23話 貸しておく
次の日、私とフリッツさんでお話をすることになった。その内容は。
「あの、やはり一度ダラスに行きませんか?」
「ダラスに?」
「はい、いつまでもこうやって居る訳にはいきませんし、当面のお金も欲しいので」
「そう言えばそうだな。じゃあ前に話していた上手く商会に売るというのも一緒にやってくれるか?」
「はい。勿論です。ですけど、フリッツさんもやるんですからね?」
「わ、わかった。取り分は半分でいいか?」
「へ? 何の取り分ですか?」
私は何か倒した記憶はないんだけれど、何の事だろう?
「何を言ってるんだ。ケルベロスの代金に決まっているだろ?」
「え? でもあれはフリッツさんが倒したじゃないですか」
私がそう返すと彼は私を正面から見つめてくる。
「クロエ、前にも言ったが、お前がいなかったら俺は死んでいた。だからお前のその力はちゃんと誇っていい。俺はその力を知っているから言うんだ。分かったか?」
「は、はい」
フリッツさんがドンドン近づいてくる。
私はその圧力に押されて頷いてしまう。
そして、彼は圧力を感じさせていたかと思うとその顔をふっと緩めて優しい笑顔になった。
「分かってくれたならいい。
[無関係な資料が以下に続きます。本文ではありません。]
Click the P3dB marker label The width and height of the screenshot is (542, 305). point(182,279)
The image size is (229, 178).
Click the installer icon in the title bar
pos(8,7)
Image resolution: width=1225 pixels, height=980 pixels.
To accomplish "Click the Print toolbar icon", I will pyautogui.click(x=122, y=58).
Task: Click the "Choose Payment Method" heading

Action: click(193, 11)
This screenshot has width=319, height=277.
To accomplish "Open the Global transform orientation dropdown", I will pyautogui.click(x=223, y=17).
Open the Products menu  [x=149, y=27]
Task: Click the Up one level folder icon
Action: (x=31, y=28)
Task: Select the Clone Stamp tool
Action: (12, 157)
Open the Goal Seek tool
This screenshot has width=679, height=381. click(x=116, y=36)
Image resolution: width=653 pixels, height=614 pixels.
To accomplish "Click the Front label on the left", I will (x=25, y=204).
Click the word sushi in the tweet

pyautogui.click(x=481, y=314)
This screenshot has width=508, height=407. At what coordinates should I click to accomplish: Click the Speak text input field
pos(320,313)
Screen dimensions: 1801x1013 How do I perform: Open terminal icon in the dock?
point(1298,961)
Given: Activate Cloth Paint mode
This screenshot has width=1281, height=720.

俺の命の恩人だからな」
「い、いえ、そんなことは」
「それじゃあ街に向けて行くか」
「え、今からですか?」
「ああ、母さんには会ったし、これ以上この村ですることもない。だったら行く方がいいんじゃないのか?それとももう少し休んでから行くか?」
「そうですね……」
自分の体調を鑑みると控えめに言ってすこぶるいい。なぜなら今までは重い荷物持ちだの、夜の見張りをほとんど一人でやっていたりだのだったが、重い荷物はフリッツさんが持ってくれたし、見張りも半分ずつぐらいでやったから軽いくらいだ。休む必要がないどころかこれから出掛けると言われても何の問題もない。
「行きましょうか」
「そうこなくっちゃな」
こうして行くことになったのでカルラさんに挨拶に行くと。
「そう、行ってらっしゃい。わかってはいると思うけど気を付けて」
「ああ、それじゃあ行ってくる」
「い、行ってきます」
「ええ、いってらっしゃい」
それだけかわしてサッサと家から出てしまう。
「あれでいいんですか?」
「あれって?」
「もう少しこう、何か会話があるかと思っていたんですが」
「? いつもあんな感じだからな。それに無事に帰ってくるならいいだろ?」
「それもそうなんですかね」
「そうだよ」
こうして私たちは道中の食料などを準備した後に出発することになった。
「そうだクロエ」
「はい? なんでしょう」
「この鞄を、んー貸しておく」
そう言って差し出されたのは白い鞄で私にピッタリのサイズで持ちやすそうだ。それだけではなくワンポイントで柄も入っていてとても可愛らしい。そんな見た目をしているのに中を見るとかなり頑丈に作られている事が分かり、かなりの物だと思う。
「これは何ですか?」
「鞄」
「それはわかりますけども」
「だから鞄を持ってなかっただろ? 今もそうやって着替えとかを紐でくくってる」
「これでも結構動きやすいので問題ないですよ?」
最初は自分の着替えをそのまま持って歩くのはどうかと思っていたが、これはこれで持ちやすいのでいいかなと考え始めていた。流石に考えが男らしすぎるだろうか。
「そんなこと言うな。それに貸すだけだから。要らなくなったら返してくれればいい。雑に扱ってもいいしな」
「いいんですか?」
「ああ、昔の荷物を整理してたらあったと母さんが持ってきてくれてな。使えってことらしい」
「いいんですか?」
「ああ、使われないのは可哀そうだ。使ってやってくれ」
「ありがとうございます」
私は鞄を自分の肩からかけてそこに荷物を入れる。
私の為に作られたのか? とでも言わんばかりのピッタリさで驚くほど体に合う感じがした。
「凄い。これ、物凄くいいです」
「そうか、それなら喜ぶだろ」
「誰がですか?」
「あーいや、その鞄、そう鞄がだよ」
「そうだといいですね」
私はそっと鞄を撫でた。
「それじゃあ行くか」
「はい」
こうして私たちはダラスの街へケルベロスの素材を売りに向かう。